What you have to do » Each record must be retyped in full. No character may differ.

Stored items
Segment Open
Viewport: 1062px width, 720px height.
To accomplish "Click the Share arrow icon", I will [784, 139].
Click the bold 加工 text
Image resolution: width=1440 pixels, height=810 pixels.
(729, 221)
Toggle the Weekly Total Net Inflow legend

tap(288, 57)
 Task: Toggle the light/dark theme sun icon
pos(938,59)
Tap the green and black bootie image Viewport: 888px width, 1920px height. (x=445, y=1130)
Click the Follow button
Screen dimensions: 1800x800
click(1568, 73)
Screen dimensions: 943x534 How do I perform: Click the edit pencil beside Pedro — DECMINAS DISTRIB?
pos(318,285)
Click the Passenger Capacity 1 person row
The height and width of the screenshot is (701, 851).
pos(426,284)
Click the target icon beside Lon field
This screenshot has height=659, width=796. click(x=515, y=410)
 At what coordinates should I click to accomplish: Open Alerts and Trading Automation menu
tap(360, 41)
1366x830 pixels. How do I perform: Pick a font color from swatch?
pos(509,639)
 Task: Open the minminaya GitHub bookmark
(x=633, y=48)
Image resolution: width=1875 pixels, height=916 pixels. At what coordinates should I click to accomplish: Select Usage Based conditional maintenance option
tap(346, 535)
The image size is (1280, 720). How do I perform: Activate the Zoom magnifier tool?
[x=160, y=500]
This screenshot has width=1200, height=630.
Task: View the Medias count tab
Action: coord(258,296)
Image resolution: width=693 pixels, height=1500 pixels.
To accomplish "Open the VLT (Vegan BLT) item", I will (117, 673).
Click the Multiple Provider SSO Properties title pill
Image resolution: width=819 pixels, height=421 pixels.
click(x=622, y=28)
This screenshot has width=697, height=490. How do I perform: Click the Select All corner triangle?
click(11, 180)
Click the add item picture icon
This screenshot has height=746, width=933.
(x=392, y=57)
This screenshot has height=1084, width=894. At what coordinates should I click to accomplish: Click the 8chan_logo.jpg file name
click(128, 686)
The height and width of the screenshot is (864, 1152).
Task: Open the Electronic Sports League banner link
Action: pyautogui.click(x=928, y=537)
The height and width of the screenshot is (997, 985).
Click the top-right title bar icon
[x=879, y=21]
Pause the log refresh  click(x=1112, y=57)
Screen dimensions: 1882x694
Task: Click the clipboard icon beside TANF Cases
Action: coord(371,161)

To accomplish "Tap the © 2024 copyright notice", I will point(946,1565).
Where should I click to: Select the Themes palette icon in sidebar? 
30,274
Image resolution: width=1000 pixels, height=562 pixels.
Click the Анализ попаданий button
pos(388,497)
Segment Closed
Exercise result »
Viewport: 1062px width, 720px height.
To accomplish "Click the Share arrow icon", I will [784, 139].
Click the bold 加工 text
Image resolution: width=1440 pixels, height=810 pixels.
(729, 221)
Toggle the Weekly Total Net Inflow legend

tap(288, 57)
 Task: Toggle the light/dark theme sun icon
pos(938,59)
Tap the green and black bootie image Viewport: 888px width, 1920px height. (x=445, y=1130)
Click the Follow button
Screen dimensions: 1800x800
click(1568, 73)
Screen dimensions: 943x534 How do I perform: Click the edit pencil beside Pedro — DECMINAS DISTRIB?
pos(318,285)
Click the Passenger Capacity 1 person row
The height and width of the screenshot is (701, 851).
pos(426,284)
Click the target icon beside Lon field
This screenshot has height=659, width=796. click(x=515, y=410)
 At what coordinates should I click to accomplish: Open Alerts and Trading Automation menu
tap(360, 41)
1366x830 pixels. How do I perform: Pick a font color from swatch?
pos(509,639)
 Task: Open the minminaya GitHub bookmark
(x=633, y=48)
Image resolution: width=1875 pixels, height=916 pixels. At what coordinates should I click to accomplish: Select Usage Based conditional maintenance option
tap(346, 535)
The image size is (1280, 720). How do I perform: Activate the Zoom magnifier tool?
[x=160, y=500]
This screenshot has width=1200, height=630.
Task: View the Medias count tab
Action: coord(258,296)
Image resolution: width=693 pixels, height=1500 pixels.
To accomplish "Open the VLT (Vegan BLT) item", I will (117, 673).
Click the Multiple Provider SSO Properties title pill
Image resolution: width=819 pixels, height=421 pixels.
click(x=622, y=28)
This screenshot has width=697, height=490. How do I perform: Click the Select All corner triangle?
click(11, 180)
Click the add item picture icon
This screenshot has height=746, width=933.
(x=392, y=57)
This screenshot has height=1084, width=894. At what coordinates should I click to accomplish: Click the 8chan_logo.jpg file name
click(128, 686)
The height and width of the screenshot is (864, 1152).
Task: Open the Electronic Sports League banner link
Action: pyautogui.click(x=928, y=537)
The height and width of the screenshot is (997, 985).
Click the top-right title bar icon
[x=879, y=21]
Pause the log refresh  click(x=1112, y=57)
Screen dimensions: 1882x694
Task: Click the clipboard icon beside TANF Cases
Action: coord(371,161)

To accomplish "Tap the © 2024 copyright notice", I will point(946,1565).
Where should I click to: Select the Themes palette icon in sidebar? 
30,274
Image resolution: width=1000 pixels, height=562 pixels.
Click the Анализ попаданий button
pos(388,497)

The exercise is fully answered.